## Required work
What is needed is every line of the data that includes the word "sidebar". Please copy each one.

## Stored entries
==============================

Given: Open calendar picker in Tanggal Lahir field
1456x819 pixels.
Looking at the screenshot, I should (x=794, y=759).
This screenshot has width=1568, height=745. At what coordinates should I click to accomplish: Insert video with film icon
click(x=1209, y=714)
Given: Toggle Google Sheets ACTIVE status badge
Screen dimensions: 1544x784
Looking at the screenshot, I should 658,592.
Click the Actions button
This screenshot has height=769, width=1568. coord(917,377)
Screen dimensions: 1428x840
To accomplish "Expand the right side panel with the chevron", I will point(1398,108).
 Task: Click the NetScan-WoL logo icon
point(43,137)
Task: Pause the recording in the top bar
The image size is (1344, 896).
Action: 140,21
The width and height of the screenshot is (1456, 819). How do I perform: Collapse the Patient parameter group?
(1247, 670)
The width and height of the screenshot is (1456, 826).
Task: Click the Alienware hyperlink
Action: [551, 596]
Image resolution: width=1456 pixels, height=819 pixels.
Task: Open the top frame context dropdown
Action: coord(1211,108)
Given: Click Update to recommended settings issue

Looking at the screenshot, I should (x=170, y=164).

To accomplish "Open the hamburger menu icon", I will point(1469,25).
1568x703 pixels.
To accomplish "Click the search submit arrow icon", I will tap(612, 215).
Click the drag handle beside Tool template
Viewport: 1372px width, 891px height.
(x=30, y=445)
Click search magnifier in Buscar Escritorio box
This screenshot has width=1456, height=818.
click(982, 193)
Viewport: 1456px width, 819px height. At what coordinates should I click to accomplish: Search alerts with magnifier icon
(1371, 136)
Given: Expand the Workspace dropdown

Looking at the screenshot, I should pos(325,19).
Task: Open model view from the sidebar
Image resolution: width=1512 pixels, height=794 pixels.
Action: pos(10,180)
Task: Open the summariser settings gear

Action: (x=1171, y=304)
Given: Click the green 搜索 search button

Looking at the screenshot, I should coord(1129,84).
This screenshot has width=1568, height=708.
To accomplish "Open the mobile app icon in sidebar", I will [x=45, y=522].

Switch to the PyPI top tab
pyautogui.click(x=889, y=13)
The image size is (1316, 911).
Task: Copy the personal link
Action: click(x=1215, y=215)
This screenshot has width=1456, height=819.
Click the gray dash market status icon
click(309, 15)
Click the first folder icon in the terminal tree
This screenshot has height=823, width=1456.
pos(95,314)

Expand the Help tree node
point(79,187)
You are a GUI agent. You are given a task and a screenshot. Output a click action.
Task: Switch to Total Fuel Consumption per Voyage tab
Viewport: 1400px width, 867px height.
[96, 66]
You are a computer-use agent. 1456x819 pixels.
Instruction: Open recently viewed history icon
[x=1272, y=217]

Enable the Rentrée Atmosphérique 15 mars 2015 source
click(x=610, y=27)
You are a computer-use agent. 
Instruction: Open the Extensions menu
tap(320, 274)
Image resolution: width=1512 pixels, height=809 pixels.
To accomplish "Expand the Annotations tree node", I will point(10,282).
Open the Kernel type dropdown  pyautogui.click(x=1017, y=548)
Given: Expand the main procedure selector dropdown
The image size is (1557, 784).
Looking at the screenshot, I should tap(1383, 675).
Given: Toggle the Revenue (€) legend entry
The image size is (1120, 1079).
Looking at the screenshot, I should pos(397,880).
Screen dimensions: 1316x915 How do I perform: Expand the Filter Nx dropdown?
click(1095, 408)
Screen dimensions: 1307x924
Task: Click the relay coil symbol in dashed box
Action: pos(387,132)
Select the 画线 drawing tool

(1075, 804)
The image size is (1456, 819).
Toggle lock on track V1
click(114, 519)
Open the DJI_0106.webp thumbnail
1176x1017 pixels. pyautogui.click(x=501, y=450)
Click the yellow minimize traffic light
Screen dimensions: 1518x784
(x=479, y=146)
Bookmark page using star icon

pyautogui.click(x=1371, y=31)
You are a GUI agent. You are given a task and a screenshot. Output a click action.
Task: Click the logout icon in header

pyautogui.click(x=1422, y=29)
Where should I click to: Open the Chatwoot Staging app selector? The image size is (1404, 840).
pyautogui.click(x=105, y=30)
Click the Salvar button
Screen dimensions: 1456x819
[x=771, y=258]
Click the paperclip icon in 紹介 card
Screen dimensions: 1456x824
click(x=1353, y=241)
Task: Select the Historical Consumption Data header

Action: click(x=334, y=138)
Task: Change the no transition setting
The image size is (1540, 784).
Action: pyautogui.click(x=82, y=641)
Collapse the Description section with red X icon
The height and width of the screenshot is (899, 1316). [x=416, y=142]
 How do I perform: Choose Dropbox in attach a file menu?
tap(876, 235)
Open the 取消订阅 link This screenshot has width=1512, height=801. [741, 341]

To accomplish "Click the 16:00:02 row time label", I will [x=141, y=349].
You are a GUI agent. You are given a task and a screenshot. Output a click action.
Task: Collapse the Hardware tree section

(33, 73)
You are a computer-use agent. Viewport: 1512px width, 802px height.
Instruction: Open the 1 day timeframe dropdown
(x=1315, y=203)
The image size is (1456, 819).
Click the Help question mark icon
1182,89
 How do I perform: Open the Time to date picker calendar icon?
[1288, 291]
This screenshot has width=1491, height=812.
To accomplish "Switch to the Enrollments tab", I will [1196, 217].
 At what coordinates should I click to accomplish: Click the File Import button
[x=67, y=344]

==============================

## Response area
Task: Open model view from the sidebar
To accomplish "Open the mobile app icon in sidebar", I will [x=45, y=522].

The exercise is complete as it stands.